→ Assignment
Check every line of the data below for the string "with", and copy the ones that hold it.

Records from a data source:
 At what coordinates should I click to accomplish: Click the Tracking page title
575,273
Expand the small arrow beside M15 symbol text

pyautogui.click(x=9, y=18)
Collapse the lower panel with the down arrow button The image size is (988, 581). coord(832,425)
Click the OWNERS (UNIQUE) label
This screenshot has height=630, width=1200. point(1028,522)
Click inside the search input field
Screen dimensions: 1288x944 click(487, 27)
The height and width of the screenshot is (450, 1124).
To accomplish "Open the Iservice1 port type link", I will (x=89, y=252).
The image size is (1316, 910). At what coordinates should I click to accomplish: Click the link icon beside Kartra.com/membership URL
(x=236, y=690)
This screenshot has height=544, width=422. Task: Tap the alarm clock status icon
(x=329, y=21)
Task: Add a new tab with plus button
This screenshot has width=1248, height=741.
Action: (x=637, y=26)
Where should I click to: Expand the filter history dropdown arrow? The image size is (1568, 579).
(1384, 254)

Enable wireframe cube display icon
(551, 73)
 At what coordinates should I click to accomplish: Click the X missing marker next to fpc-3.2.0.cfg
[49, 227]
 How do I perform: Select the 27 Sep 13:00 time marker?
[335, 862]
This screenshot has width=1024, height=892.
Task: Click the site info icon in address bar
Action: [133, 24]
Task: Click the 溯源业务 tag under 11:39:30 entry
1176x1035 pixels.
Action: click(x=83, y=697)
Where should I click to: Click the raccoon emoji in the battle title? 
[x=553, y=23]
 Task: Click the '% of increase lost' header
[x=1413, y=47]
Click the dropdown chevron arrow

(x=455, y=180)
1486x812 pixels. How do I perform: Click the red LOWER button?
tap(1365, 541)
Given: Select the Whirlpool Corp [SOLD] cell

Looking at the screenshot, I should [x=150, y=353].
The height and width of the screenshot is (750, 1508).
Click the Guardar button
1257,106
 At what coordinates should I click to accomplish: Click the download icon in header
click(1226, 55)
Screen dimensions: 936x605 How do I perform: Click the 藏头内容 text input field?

→ Answer to this exercise
Collapse the lower panel with the down arrow button The image size is (988, 581). coord(832,425)
Task: Add a new tab with plus button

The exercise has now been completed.